Türkiye’deki yoğun antidemokratik gelişmeler ve son olarak insan hakları savunucularının  ve Alman vatandaşlarının tutuklanması ister istemez iki ülke arasındaki havayı da etkiliyor, çünkü Almanya‘da üç milyondan fazla Türk kökenli insan yaşıyor.

Son Referandumda gördüğümüz gibi bunların birçoğu Hükümet ve Erdoğan yanlısı. Alman Hükümeti ve sorumluları bunun bilincinde. Fakat son absürt gelişmeler artık Almayanın belirli alanlarda Türkiye’ye karşı somut adımlar atmasını gerektirdi ve bu adımların Almanya‘da yaşayan Türk kökenliler arasında tepki çekmemesini önlemek için, Dış İşleri Bakanı Sigmar Gabriel’in iki dilde o mektubu yazdığını düşünüyorum.

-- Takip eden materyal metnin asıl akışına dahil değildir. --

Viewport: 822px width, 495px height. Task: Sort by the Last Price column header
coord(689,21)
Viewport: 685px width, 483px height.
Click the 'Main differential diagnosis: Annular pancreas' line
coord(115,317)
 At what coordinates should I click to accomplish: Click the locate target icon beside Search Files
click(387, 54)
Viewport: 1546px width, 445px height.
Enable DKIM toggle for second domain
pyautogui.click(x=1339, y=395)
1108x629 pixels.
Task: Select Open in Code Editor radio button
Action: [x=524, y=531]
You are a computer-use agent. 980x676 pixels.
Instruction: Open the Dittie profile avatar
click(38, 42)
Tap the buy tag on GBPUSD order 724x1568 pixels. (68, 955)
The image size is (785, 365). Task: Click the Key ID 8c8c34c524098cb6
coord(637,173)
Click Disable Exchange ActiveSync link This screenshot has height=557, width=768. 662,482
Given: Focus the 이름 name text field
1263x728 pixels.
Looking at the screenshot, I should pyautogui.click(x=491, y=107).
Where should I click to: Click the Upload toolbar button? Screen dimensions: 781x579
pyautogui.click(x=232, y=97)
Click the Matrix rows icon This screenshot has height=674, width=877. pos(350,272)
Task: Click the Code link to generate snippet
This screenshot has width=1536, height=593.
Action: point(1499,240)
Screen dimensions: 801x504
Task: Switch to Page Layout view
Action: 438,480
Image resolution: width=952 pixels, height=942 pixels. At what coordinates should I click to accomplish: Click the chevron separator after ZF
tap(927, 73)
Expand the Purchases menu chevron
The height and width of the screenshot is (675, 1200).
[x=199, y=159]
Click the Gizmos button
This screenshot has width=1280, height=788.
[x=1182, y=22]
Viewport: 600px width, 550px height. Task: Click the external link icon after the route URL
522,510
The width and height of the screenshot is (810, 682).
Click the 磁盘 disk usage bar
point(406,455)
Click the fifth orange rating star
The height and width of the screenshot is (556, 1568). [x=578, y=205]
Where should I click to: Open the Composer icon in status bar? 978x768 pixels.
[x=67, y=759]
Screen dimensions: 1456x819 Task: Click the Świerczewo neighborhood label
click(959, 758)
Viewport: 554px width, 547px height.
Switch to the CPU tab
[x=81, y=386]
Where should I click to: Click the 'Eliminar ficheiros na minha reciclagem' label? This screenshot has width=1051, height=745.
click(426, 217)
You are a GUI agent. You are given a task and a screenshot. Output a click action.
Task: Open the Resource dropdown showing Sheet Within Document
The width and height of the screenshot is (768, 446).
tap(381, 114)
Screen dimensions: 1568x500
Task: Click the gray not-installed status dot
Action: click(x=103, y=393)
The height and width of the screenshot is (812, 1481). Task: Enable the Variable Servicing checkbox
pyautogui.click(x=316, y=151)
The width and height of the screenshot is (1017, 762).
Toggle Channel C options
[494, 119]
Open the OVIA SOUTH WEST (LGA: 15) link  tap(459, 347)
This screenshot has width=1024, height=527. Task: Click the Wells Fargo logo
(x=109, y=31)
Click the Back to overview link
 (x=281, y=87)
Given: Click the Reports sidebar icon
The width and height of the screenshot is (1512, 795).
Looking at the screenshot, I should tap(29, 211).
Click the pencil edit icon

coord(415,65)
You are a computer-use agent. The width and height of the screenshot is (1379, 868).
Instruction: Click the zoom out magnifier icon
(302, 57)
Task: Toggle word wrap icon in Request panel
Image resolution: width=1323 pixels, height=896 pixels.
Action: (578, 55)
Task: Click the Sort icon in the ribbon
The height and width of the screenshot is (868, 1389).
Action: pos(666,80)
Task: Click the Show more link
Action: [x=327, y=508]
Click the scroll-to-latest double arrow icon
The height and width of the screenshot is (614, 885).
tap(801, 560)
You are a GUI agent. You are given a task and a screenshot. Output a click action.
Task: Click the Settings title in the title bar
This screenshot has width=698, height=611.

Almanya’nın Türkiye‘ye karşı sürdürdüğü Politika Türk kökenli vatandaşları hedef almıyor. İki ülke arasındaki zor siyasi ilişkilere rağmen Almanya Türk kökenlilere sahip çıkıyor.

Bence doğru ama aynı zamanda gereksizde bir adım. Dünyanın en demokratik ülkelerinden birinde yaşıyoruz.

Hangi ülkeden, dinden ve ırktan olursanız olun eğitimde, siyasette ve ekonomide bütün imkanlardan yararlanabildiğiniz bir hukuk devletinde yaşıyorsunuz. Tabiî ki bazı istisnalar var.

GLADBECK CDU MECLİS ÜYESİ MÜZEYYEN DREESSEN

Nerede yok bu istisnalar? Ama genelde Almanya’da demokrasiye aykırı olmadığı müddetçe görüşümüzü özgürce söyleyebiliyoruz, haklarımızı savunabiliyoruz.

Almanya‘nın bize verdiği imkanları göz ardı edip veya yokmuş gibi sayıp bütün demokratik değerleri ayaklar altına alan bir hükümeti desteklemek anlaşılır gibi değil.

Bunu eleştiren Almanya hükümetinin anlamam için bana mektupta yazması gerekmiyor, çünkü bilhassa Almanya ve Alman hükümeti bütün Nazi söylemleri ve hakaretlerine rağmen son zamanlar da  büyük bir sabır ve diplomasi örneği sergiledi. Yinede bunları anlamamış ve dışlanıyoruz diyenlere bu mektubun faydası olur inşallah.